(Passage to read)
Which leads me to this week’s blog. One of the themes that I have heard a lot from women of late is feeling guilty and selfish for wanting to choose their wants, wishes, and their dreams and yet feel that they have to compromise all of this to meet the wants and desires of their spouse, partners, or family. You would think that in 2024, women would be encouraged to go after their dreams but sadly, this is not the case. As a matter of fact, more women than ever are feeling trapped, stuck, and shamed for wanting to choose themselves but don’t feel that they have the right to. As always, it comes back to women sacrificing their lives to complete the dreams of others. 


As I mentioned before in my previous blogs, I’ve worked with women of all ages. I work with young women in their early 20’s who are figuring out who they are and women in their 60’s who are reclaiming their identity. Regardless of  what stage they are in, all the women that I have worked with or come into contact with, have all felt guilt and shame about wanting to choose themselves. I see young women who give up their hopes, dreams, and aspirations to support their boyfriends’ dreams by picking up everything they own, love, and their livelihood to be closer to complete the dreams of their significant other or partners.  In my line of work, I see the aftermath of the potential outcomes when you sacrifice your goals and dim your light to make others shine. 


Please remember that this blog is never intended to shame you for your decisions or to trigger you. If you do feel triggered, I would ask why you feel this way. When I have assessed previous situations that made me feel uncomfortable, I realized that it was my own insecurities and feelings that increased my negative feelings.

(The problem)
Reproduce word for word the part of the blog post above that opens with the words containing "Please remember that" and closes with "my negative feelings.".

(Supplied information)
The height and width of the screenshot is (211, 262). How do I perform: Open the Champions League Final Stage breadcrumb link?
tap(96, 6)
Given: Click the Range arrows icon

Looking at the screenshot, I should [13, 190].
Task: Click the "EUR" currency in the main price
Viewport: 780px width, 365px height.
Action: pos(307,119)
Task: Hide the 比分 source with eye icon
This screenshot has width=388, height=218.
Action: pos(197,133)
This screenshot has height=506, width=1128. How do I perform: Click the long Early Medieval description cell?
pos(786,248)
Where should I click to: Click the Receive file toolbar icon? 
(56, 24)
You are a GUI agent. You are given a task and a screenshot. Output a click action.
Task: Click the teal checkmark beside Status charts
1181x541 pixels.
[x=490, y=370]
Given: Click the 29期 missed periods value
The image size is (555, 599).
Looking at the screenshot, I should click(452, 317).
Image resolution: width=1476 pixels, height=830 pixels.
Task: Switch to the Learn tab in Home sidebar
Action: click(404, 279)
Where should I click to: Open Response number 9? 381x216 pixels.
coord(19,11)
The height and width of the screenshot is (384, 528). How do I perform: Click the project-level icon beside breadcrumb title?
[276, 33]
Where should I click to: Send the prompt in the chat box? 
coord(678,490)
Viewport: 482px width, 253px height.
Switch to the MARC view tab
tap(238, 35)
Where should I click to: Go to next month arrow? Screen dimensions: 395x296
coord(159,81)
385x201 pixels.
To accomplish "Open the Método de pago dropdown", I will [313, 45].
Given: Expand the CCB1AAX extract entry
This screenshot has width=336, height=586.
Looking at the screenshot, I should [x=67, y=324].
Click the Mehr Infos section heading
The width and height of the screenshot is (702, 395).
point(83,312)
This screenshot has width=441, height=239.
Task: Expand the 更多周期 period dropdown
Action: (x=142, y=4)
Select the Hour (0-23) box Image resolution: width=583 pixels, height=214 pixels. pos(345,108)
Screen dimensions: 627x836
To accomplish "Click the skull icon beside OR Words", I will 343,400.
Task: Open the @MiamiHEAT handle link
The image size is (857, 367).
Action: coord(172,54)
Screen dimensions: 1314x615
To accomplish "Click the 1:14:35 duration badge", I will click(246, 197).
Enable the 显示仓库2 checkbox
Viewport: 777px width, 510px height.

(Output)
Please remember that this blog is never intended to shame you for your decisions or to trigger you. If you do feel triggered, I would ask why you feel this way. When I have assessed previous situations that made me feel uncomfortable, I realized that it was my own insecurities and feelings that increased my negative feelings.